Combien j’ai été choqué, alors, quand quelques années plus tard j’ai appris que MLK avait été beaucoup moins saint que je ne l’avais imaginé. C’était un adultère habituel. Maintenant je ne suis pas personnellement complètement choqué quand je rencontre des cas de manque de chasteté, bien que j’appartienne à une religion (le catholicisme) qui met en garde à juste titre contre les dangers du manque de chasteté. Je ne veux pas dire que j’approuve la fornication ou l’adultère ou l’homosexualité ; je ne les approuve pas. Mais dans la plupart des cas je ne renierais probablement pas un ami parce qu’il (ou elle) est coupable d’un ou de plusieurs de ces péchés.

Quand j’ai été informé (comme cela m’est souvent arrivé) qu’un ami était coupable de l’un d’entre eux, j’ai eu tendance à hausser les épaules. Je ne m’attends pas à ce que mes amis soient des saints. Je m’attends seulement à ce qu’ils soient des gens relativement décents. Je peux les admirer malgré leurs péchés sexuels.

Mais quand j’ai appris les péchés sexuels de MLK, je n’ai pas haussé les épaules et dit : « Bon, personne n’est parfait. » Car, dans son cas, je pensais que nous avions un exemple de perfection, un exemple de saint véritable. Un homme fondamentalement bon peut commettre l’adultère, mais pas un saint.

Mais maintenant que je ne pouvais plus penser à King comme à un saint, comment pouvais-je penser à lui ? D’abord, je pouvais toujours penser à lui comme à un grand homme. Car il était certainement cela.

En fait, c’était un homme beaucoup plus grand qu’on ne le croit habituellement.

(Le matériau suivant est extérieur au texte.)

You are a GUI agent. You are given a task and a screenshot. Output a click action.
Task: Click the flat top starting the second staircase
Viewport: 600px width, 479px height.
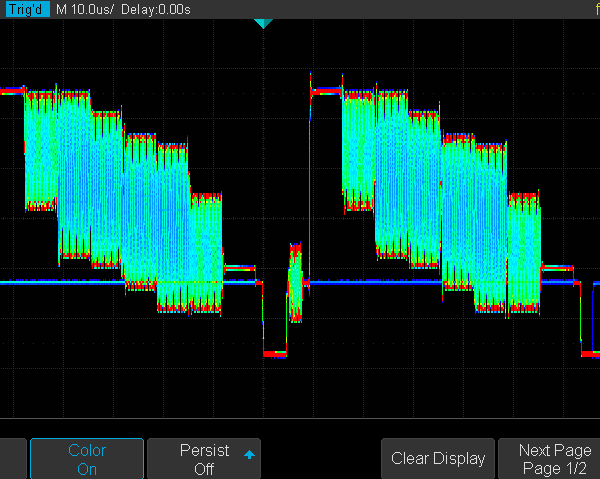pos(326,91)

Il est généralement considéré comme un grand bienfaiteur des Noirs américains. Ce qu’il était certainement. Mais il était beaucoup plus que ça. Il était également le bienfaiteur des Blancs américains. Car c’est lui qui, plus que tout autre, noir ou blanc, a persuadé les Blancs américains que le racisme était mauvais et qu’il fallait avoir profondément honte de la longue histoire du racisme en Amérique.

Si Platon avait raison de dire que commettre une injustice est pire que de subir une injustice, King a été un plus grand bienfaiteur des Blancs que des Noirs. Car les Noirs avaient souffert de l’injustice, mais les Blancs avaient commis le pire, en infligeant l’injustice. En apprenant aux Blancs à abandonner leurs mauvaises actions, il leur conférait un plus grand bien qu’il n’avait donné aux Noirs en les libérant de leur statut de victimes. Lisez seulement sa Lettre de la prison de Birmingham.

La grandeur de MLK se voit aussi dans ses capacités de leader. Il était probablement le seul non-président qui appartenait à la même ligue de chefs que Washington, Lincoln et FDR (Franklin Delano Roosevelt).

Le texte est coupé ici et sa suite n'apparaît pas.